La suite se passa très vite. Miss Sumire fit irruption dans la cabine du capitaine, se jeta sur Ryan, le gifla et... l'embrassa passionnément. Oui, vous avez bien lu, je n'en reviens pas moi-même. Ryan ne sembla pas comprendre non plus ce qui arrivait, il tomba à la renverse en lâchant son seau d'eau bouillante, le visage lacéré par un petit écureuil volant. Mademoiselle Victoria, plongée dans sa baignoire, poussa un hurlement à réveiller les morts. Cinq hommes firent irruption simultanément dans la cabine, et saisirent Miss Sumire et Ryan, qu'ils ligotèrent et jetèrent à fond de cale.
Je les rejoignis presque aussitôt, honteusement accusé de voyeurisme.

Chroniques de l'Arcadia par Sumire, le Retour

« Je veux sortir d'ici, c'est une erreur judiciaire ! hurlais-je à pleins poumons. »
Comme en réponse à mon appel, deux des hommes de main de la sorcière entrèrent dans la cale et saisirent nos liens, nous remettant sans ménagement sur nos pieds. Vincenzo faillit défaillir à la vue de l'homme-corbeau.
Nous nous dirigeâmes vers le pont, toujours ligotés, et je songeais avec appréhension à ce que j'allais bien pouvoir dire au Capitaine, et comment m'excuser auprès de Ryan pour l'avoir si brutalement libéré du maléfice de la sorcière. Mais à bien y réfléchir, il n'y avait pas d'autre moyen.
Je fus tirée de mes pensées en arrivant sur le pont. Glendal, David et Dewon gisaient sur le sol, ligotés. Leurs vêtements déchirés et leurs nombreuses blessures sanguinolentes témoignant de la rage avec laquelle ils s'étaient défendus. Partout, des traces de lutte. Boumie était bâillonné et attaché à son mât, dos-à-dos avec Abby. Un peu plus loin, Sawin et Edele avaient subit le même sort – le crâne de l'homme qui les gardait portait les traces de la casserole vengeresse de la cuisinière.
Ryan poussa un juron tandis que j'essayais de comprendre à quoi rimait cette mise en scène. Soudain, Victoria fit son entrée, et tout devint clair.
« Hé, mais c'est mes fringues que tu portes ! M'écriais-je. Espèce de sale...
- ...voleuse ? acheva t-elle avec un petit rire sarcastique. Venant de toi, je trouve ça comique ! »
Je n'en croyais pas mes oreilles : comment le savait t-elle ? Personne ici ne connaissait mon passé, ni la Guilde des Voleurs dans laquelle j'avais grandit. Du reste, je n'en avais plus que quelques souvenirs épars. Mon propre passé m'échappait, et voilà que cette mégère en savait plus que moi.
« Ce n'est pas ce qui était convenu, sanglota une petite voix dans un coin. »
Je regardai par-dessus mon épaule : Druard était appuyé contre le bastingage, la tête entre les mains.
« Je vous ai dit que je trouverai un autre bateau...
- Celui-ci convient parfaitement pour transporter la pierre noire en lieu sûr, rétorqua Victoria.
- Mais vous m'aviez promis de ne faire aucun mal à l'équipage !

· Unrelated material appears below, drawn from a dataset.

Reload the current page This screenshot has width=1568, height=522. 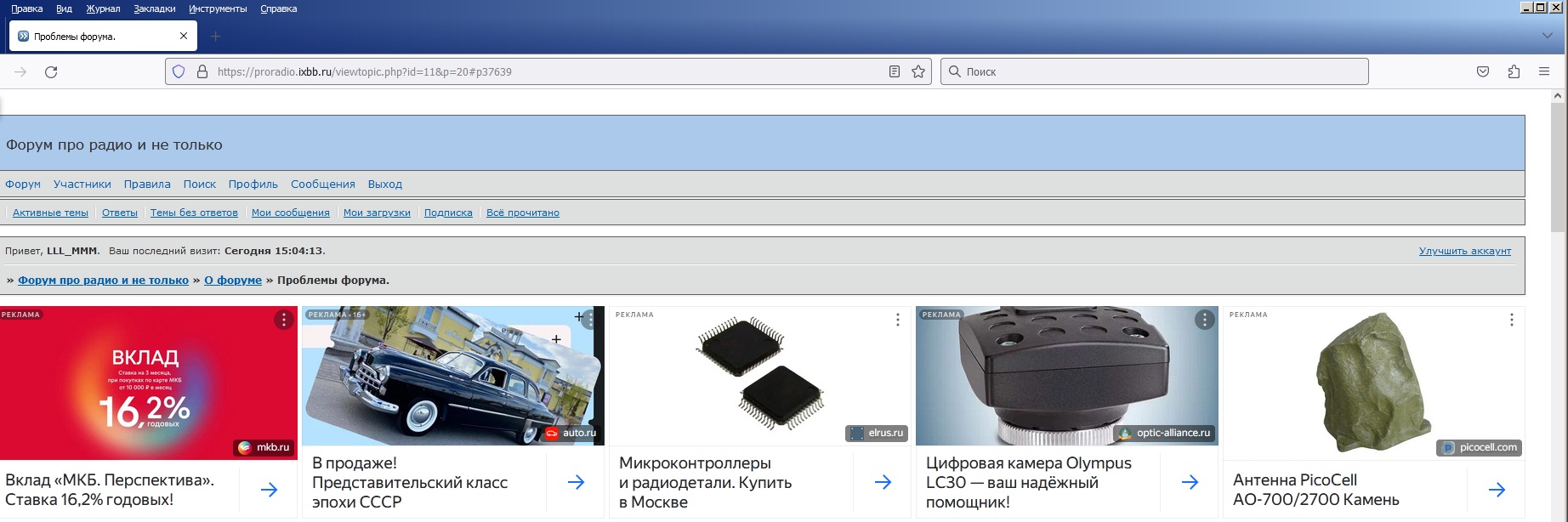(x=51, y=72)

- Navrée, mon cher espion, nos plans ont changé, lança Victoria avec un grand sourire moqueur. Ce vieux croulant de cartographe a découvert notre identité, nous l'avons trouvé en train de fouiller dans nos affaires à la recherche de preuves. »
Glendal poussa un grognement, enrageant de s'être fait capturer.

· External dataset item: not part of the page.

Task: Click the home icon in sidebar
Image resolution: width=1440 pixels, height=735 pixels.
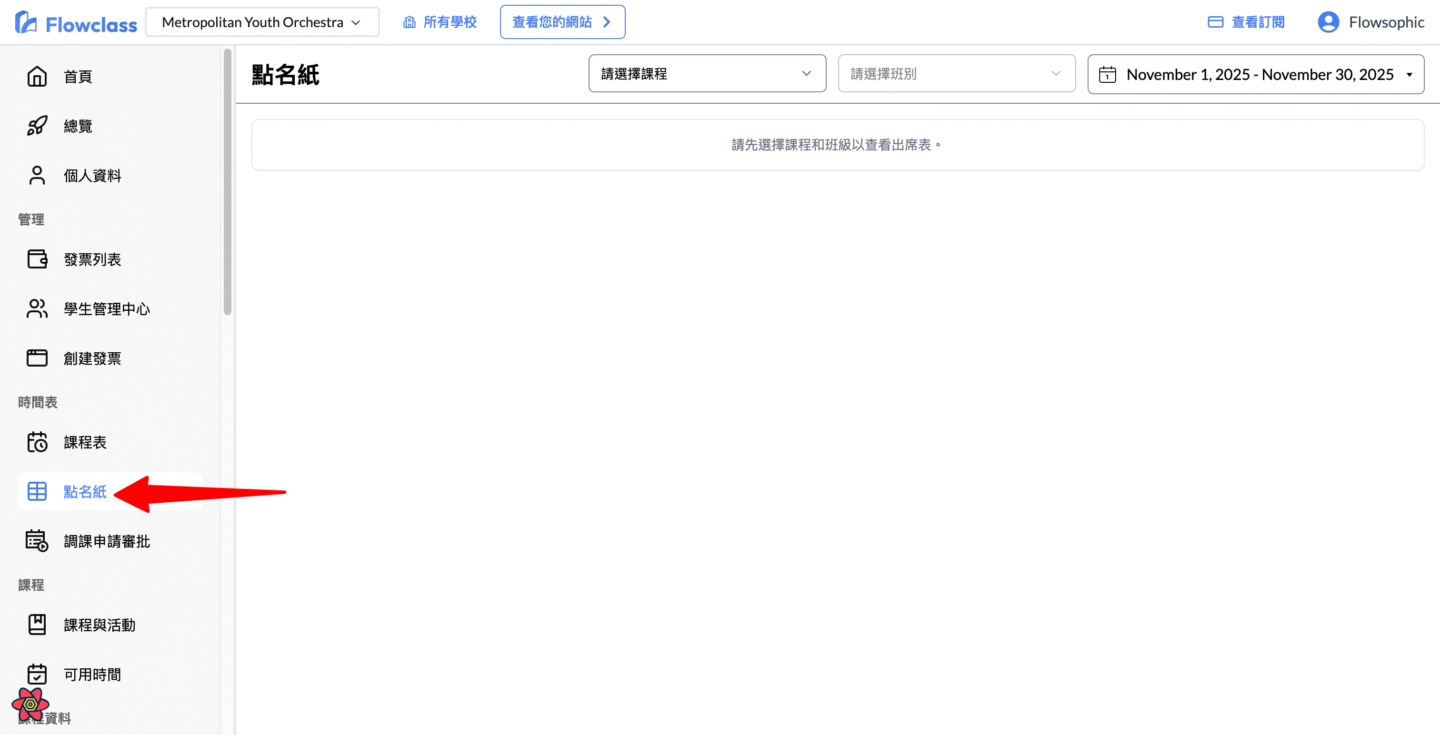Action: click(37, 77)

« Nous devons mettre la pierre en lieu sûr. Pour le reste, vous savez ce qu'il vous reste à faire pour que votre équipage reste en vie, pas vrai Dralan ? susurra Victoria en caressant la joue du Capitaine. »

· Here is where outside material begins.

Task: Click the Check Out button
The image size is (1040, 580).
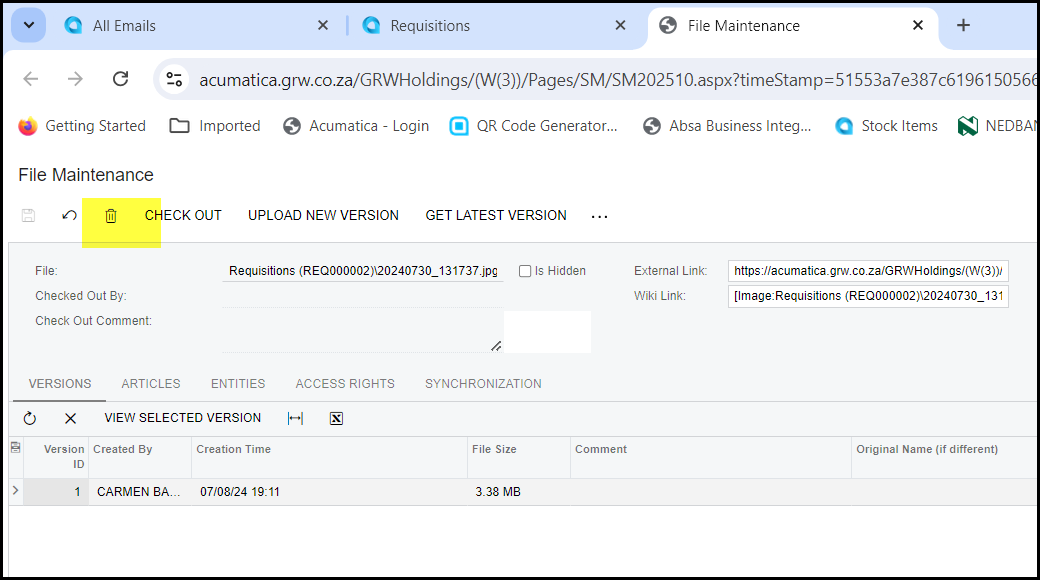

Cette fois ce fut au tour de Sawin de se débattre violement contre ses liens, ses yeux brûlant de haine – et qu'on vienne me dire qu'il n'y a rien entre ces deux là, après...
L'homme-corbeau nous jeta à terre et nous donna l'ordre de nous tenir tranquilles, pendant que le Capitaine manoeuvrait la barre, l'air résigné.
« Nous n'irons pas loin sans marins ni voiles, me glissa Ryan à l'oreille pour me rassurer. A moins que... »
Mais il n'eût pas le temps d'achever sa phrase : l'Arcadia avait commencé à s'incliner, la Proue en avant, en direction des nuages noirs. Une terreur sans nom s'empara de mon corps tandis que notre bateau, tel un vaisseau à la dérive, se rapprochait inexorablement des Terres Sombres.